Анализ доступной литературы показал, что определения, используемые для изучения проблем риска причинения вреда пациенту или медицинской организации, имеют различные смыслы [3; 5; 6]. В настоящей работе мы считаем необходимым применять следующие термины и определения (таб. 1).

Основные термины и определения, используемые в системе управления рисками

С позиции этих определений, перелом бедренной кости пациента в результате падения в медицинском учреждении может быть рассмотрен как инцидент (падение пациента), который привёл к неблагоприятной ситуации (перелом бедренной кости) в силу ошибки (невнимательности персонала). В случае если пациент упал, но без последствий, такой инцидент завершился бы рискованной ситуацией.

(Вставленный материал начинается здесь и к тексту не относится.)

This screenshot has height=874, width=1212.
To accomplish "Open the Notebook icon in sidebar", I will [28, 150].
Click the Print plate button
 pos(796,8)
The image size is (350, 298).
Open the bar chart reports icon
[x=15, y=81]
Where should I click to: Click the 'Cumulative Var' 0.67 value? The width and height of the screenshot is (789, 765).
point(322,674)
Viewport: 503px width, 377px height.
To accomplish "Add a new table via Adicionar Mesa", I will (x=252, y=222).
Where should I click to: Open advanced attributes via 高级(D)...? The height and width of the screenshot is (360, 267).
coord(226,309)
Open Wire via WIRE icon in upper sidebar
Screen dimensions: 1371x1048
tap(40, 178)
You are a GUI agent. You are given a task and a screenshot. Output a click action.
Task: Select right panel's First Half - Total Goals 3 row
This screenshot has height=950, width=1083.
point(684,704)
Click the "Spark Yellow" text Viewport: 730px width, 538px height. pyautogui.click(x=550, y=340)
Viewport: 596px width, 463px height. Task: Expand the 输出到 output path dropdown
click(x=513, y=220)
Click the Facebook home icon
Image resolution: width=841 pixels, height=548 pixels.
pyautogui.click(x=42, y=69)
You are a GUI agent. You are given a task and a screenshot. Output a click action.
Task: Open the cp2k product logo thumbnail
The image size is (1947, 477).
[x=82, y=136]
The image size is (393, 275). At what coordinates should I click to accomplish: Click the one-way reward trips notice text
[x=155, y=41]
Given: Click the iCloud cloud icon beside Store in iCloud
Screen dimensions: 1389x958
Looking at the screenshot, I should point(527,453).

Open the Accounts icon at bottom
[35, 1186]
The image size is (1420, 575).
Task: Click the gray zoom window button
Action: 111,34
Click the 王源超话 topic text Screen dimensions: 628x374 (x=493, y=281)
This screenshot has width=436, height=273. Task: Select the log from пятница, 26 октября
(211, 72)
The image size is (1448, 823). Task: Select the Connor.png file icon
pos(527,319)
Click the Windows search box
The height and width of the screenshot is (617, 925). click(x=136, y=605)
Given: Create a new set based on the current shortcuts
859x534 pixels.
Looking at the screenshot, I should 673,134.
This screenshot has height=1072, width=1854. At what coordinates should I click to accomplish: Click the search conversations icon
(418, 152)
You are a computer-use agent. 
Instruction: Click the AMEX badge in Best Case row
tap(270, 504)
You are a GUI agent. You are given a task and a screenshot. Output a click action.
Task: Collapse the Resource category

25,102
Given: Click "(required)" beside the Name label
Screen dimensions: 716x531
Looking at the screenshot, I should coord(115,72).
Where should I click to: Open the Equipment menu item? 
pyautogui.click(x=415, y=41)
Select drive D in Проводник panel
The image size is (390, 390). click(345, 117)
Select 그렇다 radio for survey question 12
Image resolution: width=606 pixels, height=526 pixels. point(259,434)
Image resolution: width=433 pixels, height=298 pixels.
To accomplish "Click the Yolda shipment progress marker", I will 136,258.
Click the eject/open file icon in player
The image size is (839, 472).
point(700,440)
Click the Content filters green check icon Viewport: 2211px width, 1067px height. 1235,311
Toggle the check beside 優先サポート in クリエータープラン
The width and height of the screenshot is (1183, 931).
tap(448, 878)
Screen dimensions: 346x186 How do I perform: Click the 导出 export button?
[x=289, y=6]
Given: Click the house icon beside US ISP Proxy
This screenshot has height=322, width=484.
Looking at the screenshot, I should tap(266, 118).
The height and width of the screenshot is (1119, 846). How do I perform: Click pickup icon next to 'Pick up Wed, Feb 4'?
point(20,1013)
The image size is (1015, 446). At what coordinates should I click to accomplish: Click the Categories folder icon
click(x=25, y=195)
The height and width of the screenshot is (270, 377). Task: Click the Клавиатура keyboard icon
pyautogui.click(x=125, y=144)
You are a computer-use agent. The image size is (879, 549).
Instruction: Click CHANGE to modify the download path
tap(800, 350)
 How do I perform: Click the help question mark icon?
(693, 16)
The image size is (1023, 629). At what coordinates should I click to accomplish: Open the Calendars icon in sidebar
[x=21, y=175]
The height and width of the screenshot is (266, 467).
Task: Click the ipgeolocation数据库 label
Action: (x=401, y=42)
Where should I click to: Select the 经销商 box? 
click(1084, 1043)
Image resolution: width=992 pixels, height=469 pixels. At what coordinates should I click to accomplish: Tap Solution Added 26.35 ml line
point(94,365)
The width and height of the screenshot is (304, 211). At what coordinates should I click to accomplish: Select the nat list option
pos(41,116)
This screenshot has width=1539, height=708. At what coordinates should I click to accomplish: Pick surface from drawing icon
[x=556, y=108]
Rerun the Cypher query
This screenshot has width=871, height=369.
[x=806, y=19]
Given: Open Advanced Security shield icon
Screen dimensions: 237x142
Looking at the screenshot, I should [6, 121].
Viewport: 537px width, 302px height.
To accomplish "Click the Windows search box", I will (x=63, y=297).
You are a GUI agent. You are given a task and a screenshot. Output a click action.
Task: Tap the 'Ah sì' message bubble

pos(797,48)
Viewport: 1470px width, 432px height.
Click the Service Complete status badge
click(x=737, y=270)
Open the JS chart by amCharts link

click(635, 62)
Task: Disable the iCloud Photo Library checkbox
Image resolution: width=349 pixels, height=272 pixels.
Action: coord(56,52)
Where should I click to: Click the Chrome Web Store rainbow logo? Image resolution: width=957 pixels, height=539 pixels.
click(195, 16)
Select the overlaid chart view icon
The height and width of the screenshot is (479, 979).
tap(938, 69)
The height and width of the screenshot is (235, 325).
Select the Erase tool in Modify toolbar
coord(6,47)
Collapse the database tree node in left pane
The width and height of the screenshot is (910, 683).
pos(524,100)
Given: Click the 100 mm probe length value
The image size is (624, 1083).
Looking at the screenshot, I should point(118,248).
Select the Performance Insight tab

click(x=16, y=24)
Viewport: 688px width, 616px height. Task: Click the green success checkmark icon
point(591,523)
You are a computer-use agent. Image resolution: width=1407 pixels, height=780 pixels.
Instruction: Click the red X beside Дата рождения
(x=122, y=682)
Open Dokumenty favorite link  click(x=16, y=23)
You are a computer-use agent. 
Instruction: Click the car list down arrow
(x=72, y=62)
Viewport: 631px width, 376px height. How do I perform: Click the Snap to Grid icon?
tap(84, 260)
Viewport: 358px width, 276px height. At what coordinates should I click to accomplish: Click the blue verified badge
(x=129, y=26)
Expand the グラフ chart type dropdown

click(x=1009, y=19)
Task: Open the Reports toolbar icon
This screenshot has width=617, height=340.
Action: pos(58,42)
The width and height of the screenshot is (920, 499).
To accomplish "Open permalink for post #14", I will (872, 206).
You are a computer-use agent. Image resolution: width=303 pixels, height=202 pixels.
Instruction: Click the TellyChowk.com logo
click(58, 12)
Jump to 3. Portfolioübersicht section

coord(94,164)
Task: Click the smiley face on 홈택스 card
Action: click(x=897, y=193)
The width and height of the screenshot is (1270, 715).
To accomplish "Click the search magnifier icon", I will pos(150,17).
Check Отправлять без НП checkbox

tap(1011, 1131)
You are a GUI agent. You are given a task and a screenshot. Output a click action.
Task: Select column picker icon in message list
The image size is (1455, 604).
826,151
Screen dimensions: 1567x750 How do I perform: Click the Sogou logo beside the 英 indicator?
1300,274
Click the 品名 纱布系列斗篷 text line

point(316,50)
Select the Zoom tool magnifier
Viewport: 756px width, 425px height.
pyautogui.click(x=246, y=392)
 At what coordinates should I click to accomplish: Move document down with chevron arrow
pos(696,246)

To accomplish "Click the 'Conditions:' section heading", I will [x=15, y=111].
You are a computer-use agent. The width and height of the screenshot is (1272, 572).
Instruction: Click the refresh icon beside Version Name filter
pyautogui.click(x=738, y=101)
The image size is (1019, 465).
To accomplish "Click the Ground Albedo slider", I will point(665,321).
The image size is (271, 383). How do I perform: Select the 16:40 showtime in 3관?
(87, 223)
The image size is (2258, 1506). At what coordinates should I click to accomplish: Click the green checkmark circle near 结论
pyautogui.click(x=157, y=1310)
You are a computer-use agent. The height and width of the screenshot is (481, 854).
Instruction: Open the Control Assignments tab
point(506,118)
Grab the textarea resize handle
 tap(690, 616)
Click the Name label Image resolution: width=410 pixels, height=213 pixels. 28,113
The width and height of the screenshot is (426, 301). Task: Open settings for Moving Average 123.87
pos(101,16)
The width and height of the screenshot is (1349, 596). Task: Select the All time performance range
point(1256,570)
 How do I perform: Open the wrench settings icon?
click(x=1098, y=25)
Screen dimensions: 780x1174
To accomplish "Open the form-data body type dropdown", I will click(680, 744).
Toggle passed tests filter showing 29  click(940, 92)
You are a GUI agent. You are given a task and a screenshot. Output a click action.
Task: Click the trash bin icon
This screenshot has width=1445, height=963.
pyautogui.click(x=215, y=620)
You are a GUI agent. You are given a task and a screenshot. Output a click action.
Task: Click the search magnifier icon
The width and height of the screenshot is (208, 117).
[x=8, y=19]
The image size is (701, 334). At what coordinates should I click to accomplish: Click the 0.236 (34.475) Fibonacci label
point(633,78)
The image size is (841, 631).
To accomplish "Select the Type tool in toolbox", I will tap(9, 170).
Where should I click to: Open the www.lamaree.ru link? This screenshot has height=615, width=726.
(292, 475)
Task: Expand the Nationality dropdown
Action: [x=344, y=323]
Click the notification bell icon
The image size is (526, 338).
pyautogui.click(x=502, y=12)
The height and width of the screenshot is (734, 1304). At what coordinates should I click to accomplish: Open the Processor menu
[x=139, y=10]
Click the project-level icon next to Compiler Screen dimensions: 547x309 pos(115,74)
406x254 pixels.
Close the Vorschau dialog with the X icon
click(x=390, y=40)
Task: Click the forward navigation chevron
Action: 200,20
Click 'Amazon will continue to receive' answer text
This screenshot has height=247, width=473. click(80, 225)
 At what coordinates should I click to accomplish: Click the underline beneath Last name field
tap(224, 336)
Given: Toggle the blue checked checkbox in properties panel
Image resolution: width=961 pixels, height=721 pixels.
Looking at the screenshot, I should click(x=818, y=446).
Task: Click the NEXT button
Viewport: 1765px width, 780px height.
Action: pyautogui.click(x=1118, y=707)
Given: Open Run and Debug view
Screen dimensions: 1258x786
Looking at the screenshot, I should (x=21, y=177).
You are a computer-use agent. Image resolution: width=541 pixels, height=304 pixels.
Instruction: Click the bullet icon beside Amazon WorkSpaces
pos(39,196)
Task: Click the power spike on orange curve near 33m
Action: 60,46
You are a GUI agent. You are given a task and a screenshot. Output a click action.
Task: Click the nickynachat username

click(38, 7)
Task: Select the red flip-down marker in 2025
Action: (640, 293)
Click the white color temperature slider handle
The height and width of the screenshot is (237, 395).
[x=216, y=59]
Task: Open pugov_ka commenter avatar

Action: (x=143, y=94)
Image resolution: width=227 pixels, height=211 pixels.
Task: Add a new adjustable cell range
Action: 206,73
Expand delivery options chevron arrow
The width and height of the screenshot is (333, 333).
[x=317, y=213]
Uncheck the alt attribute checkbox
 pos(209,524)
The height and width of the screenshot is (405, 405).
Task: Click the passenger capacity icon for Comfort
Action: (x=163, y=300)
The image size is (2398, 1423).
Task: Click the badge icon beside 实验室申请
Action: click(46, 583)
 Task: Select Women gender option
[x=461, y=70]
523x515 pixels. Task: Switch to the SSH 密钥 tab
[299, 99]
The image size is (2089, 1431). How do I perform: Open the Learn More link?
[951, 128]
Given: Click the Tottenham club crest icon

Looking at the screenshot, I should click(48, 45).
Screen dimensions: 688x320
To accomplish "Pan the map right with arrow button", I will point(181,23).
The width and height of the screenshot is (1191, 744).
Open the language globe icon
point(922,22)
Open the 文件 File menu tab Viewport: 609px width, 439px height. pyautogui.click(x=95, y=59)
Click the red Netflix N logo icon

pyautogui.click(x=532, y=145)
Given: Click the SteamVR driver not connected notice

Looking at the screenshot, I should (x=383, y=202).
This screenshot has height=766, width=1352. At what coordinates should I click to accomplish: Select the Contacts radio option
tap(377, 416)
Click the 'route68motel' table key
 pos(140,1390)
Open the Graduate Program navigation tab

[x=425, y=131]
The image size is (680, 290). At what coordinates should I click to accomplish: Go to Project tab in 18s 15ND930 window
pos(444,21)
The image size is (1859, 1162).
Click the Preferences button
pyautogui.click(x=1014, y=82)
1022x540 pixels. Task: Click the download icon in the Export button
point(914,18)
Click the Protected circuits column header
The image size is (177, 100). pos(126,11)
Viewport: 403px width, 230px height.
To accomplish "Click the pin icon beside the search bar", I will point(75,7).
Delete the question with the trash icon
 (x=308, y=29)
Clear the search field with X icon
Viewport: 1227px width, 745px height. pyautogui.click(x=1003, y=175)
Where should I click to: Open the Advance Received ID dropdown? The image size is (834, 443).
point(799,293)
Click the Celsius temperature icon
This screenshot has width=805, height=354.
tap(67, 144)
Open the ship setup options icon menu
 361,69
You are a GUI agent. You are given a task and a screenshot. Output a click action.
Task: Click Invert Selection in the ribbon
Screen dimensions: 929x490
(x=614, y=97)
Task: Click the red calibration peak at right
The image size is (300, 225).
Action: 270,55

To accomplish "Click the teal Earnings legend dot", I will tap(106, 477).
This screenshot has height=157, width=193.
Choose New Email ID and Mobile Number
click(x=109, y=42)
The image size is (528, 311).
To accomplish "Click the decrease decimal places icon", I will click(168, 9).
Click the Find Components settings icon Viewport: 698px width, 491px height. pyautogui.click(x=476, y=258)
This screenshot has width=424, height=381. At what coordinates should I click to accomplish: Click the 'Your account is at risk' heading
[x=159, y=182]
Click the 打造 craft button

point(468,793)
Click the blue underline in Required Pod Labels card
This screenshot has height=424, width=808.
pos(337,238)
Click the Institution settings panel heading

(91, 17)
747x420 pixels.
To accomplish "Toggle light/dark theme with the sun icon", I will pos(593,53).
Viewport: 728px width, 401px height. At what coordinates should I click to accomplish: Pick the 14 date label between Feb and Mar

Неблагоприятными событиями могут быть нежелательные лекарственные реакции, отравления при назначении некорректной дозы лекарственного вещества; повреждения сосудов, нервных стволов и внутренних органов при хирургических операциях; нарушение жизненно важных функций организма в результате сбоев в работе медицинского оборудования. Неблагоприятные события могут быть вызваны не только непосредственным проведением медицинских манипуляций и вмешательств, но и быть косвенными следствием бездействия или недостаточного внимания к пациентам: травмы пациентов при падениях в палатах и коридорах больниц; пролежни у лежачих больных; развитие тяжёлых осложнений вследствие своевременно не диагностированной болезни; назначение нерационального лечения.

В своей деятельности врач постоянно сталкивается с риском развития нежелательных реакций лекарственных препаратов; осложнений заболеваний; неблагоприятных исходов. Любой риск имеет две основные характеристики: вероятность и ущерб. Например, риск заражения ОРВИ или ушиба высок, однако среднестатистический ущерб эквивалентен временной утрате трудоспособности. В то же время риск возникновения анафилактического шока в ответ на введение лекарственного препарата мал, однако ущерб высок, поскольку может закончиться летальным исходом больного.

Как правило, реализация случайного события возможна через последовательность этапов, именуемых сценарием. На каждом из этапов развитие случайного события может остановиться или продолжиться. Зная вероятности развития событий на этапах, можно просчитать вероятность сценария.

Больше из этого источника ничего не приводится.